I guess that there will be more batches to follow. Though there has been no definition of an under-doctored area & the criteria by which these practices were selected, in addition to which there has been no explanation of whether these contracts will be available via APMS only or open to PMS & GMS providers as well.

The Department of Health will hold a national conference on Thursday 13 Dec in London for commissioners and providers to discuss advancing plans for increased numbers of GP surgeries and GP led health centres.

Sounds interesting enough to turn up to.

Trauma, who cares? - Medics do!

Thursday, November 22nd, 2007

The 2007 NCEPOD report on the management of trauma is out & makes for uncomfortable reading, especially with the wide variation in performance of what should be standardised responses to presentation at A&E.

NCEPOD said many of the problems identified in nearly 60% of patients treated across 200 hospitals were associated with staff being too inexperienced.

Consultant led trauma teams would be ideal but even one staffed with registrars would be a start.

All patients with severe head injury should be transferred to a neuro-surgical/critical care centre irrespective of the requirement for surgical intervention.

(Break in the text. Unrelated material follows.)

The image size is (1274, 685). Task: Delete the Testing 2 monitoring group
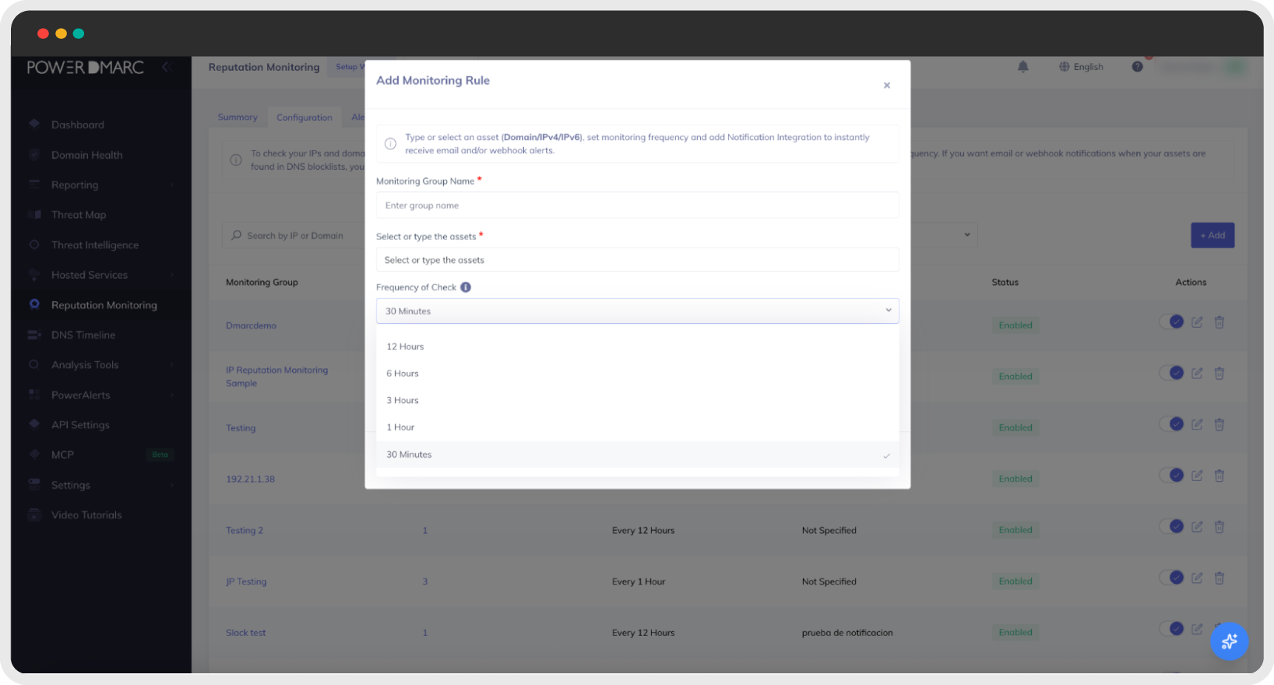1219,527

Hmm, this will require a massive increase in neuro-surgical / rehabilitative capacity & a sea-change in attitude.

The writing on the wall

Thursday, November 22nd, 2007

Making a virtue out of necessity, Mark Britnell appears to have suggested that the Commercial Directorate will be substantially downsized (neutered is the word used). It is hard to see how its performance over the past few years can stand up to scrutiny.

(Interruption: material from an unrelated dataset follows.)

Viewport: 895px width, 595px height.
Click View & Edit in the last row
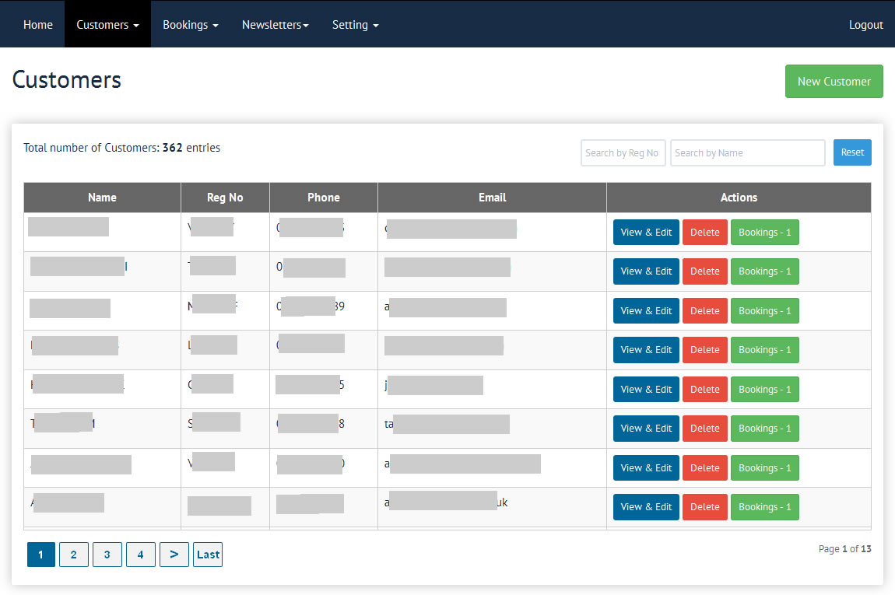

The DoH’s director general of commissioning and system management Mark Britnell said that the ‘commercial directorate will be reduced in size and regionalised and procurement will be localised’.

Sources close to the discussions confirmed that the commercial directorate will be ‘neutered’.

The plans will be contained in the DoH’s operating framework to be published next month.

As always the devil will be in the detail especially with the question of what will happen to ongoing procurements still open, not to mention the proposed primary care contracts.

Security, they have heard of it - Taxing issues

Tuesday, November 20th, 2007

I could be acused of unfairly beating up on HMRC but losing personal data from 7.2 million families (25 million people) is not exactly best practice & it is surprising but honourable that the chairman has resigned. Now those affected could change security details / banks / accounts / cards etc but the distress & confusion caused is substantial. Now just imagine if this was a problem with someone’s medical history, leaked from the Spine due to the poor design of the security policies that everyone & their dog have been warning about. Just how do you go about changing that? An increasing number of GPs seem to agree.

Will someone at CfH listen?

NAO investigation?

Saturday, November 17th, 2007

Added to the FT last night:

The National Audit Office was poised on Friday night to investigate the hugely scaled-back programme to buy £700m worth of private-sector care for NHS patients after it emerged ministers had spent more than £100m on the procurement.

The cost of the procurement so far is £84m, the Department of Health admitted on Friday. In addition, it has already paid £8.4m in compensation to private health companies for schemes cancelled at the last minute, ahead of this week’s announcement.

Industry estimates are that the department will have to pay at least another £20m, maybe much more, for the latest round of scrapped deals.

The NAO, the spending watchdog, said it was “very conscious of parliamentary interest” in the issue, and that it was at the “early stages of preliminary inquiries”.

I guess that we will be seeing more about this in the coming weeks.